▶ _What the task asks_
Which of the lines below contain the string "Facebook"? Gather every such line and copy it out in full.

▶ _Data excerpts_
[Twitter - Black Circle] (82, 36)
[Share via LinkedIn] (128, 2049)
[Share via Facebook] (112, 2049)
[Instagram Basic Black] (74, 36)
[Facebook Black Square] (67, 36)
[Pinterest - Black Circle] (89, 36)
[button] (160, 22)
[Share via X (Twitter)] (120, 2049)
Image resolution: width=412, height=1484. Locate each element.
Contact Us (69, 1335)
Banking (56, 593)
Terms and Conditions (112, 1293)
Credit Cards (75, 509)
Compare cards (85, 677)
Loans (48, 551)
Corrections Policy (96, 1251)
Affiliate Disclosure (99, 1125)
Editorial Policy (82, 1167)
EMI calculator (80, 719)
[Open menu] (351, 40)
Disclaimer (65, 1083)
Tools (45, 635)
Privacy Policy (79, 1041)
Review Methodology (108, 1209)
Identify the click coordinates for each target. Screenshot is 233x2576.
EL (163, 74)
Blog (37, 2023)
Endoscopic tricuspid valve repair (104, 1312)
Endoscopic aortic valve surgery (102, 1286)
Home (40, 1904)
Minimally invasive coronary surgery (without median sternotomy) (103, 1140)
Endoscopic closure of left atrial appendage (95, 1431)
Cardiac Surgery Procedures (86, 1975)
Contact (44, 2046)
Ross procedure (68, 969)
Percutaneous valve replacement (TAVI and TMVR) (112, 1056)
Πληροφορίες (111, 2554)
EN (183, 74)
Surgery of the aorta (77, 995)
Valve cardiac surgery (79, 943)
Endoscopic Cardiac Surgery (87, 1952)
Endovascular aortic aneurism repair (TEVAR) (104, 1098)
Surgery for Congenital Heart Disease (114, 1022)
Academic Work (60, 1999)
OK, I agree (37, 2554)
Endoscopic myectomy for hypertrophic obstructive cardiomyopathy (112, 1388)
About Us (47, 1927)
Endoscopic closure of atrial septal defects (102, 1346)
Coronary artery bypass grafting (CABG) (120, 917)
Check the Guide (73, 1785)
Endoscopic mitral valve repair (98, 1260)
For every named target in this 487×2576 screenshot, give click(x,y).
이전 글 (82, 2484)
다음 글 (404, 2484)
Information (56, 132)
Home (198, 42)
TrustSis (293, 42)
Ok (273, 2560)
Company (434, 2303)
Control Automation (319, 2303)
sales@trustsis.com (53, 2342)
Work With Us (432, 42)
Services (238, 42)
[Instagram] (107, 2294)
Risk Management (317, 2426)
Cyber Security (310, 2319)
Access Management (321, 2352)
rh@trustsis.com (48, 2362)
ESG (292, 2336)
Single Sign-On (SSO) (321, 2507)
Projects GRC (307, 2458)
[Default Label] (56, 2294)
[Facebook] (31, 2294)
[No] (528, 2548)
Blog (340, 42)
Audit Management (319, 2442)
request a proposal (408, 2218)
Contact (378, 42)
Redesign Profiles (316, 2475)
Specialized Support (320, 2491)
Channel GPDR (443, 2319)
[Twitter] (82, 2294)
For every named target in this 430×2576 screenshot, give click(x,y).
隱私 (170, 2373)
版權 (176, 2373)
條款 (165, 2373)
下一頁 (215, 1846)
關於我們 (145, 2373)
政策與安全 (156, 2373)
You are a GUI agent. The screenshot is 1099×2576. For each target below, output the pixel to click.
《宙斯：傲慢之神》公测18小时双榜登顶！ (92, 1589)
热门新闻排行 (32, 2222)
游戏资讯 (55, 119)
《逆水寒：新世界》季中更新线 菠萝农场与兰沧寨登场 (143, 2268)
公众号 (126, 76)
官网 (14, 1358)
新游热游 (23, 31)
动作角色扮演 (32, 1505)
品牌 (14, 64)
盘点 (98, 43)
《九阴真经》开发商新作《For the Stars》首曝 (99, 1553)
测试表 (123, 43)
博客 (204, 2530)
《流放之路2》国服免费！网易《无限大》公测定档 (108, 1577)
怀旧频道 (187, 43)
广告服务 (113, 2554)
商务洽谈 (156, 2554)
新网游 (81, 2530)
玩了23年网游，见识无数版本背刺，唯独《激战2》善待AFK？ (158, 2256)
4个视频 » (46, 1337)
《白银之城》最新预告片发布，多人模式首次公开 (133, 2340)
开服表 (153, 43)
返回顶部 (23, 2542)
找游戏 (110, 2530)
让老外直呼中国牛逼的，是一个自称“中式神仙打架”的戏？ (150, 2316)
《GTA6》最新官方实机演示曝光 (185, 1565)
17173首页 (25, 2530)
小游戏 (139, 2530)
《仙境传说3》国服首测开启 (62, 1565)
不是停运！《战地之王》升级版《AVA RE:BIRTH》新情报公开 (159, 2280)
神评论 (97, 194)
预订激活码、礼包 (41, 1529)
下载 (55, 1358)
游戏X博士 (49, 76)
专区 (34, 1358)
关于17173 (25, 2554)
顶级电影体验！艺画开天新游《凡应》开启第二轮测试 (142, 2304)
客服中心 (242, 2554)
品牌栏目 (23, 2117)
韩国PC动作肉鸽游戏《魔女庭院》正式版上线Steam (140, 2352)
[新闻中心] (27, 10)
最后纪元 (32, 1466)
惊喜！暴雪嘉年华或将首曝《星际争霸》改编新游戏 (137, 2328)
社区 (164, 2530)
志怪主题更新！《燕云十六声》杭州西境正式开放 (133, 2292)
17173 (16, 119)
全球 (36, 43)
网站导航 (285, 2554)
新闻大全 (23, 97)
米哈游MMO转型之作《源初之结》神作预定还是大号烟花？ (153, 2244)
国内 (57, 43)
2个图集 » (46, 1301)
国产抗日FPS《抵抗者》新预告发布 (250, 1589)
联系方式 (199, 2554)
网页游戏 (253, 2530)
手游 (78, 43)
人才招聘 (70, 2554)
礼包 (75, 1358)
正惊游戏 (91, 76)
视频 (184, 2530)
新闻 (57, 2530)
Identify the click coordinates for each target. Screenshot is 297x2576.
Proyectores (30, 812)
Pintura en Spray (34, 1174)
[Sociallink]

▶ _The completed task_
[Share via Facebook] (112, 2049)
[Facebook Black Square] (67, 36)
[Facebook] (31, 2294)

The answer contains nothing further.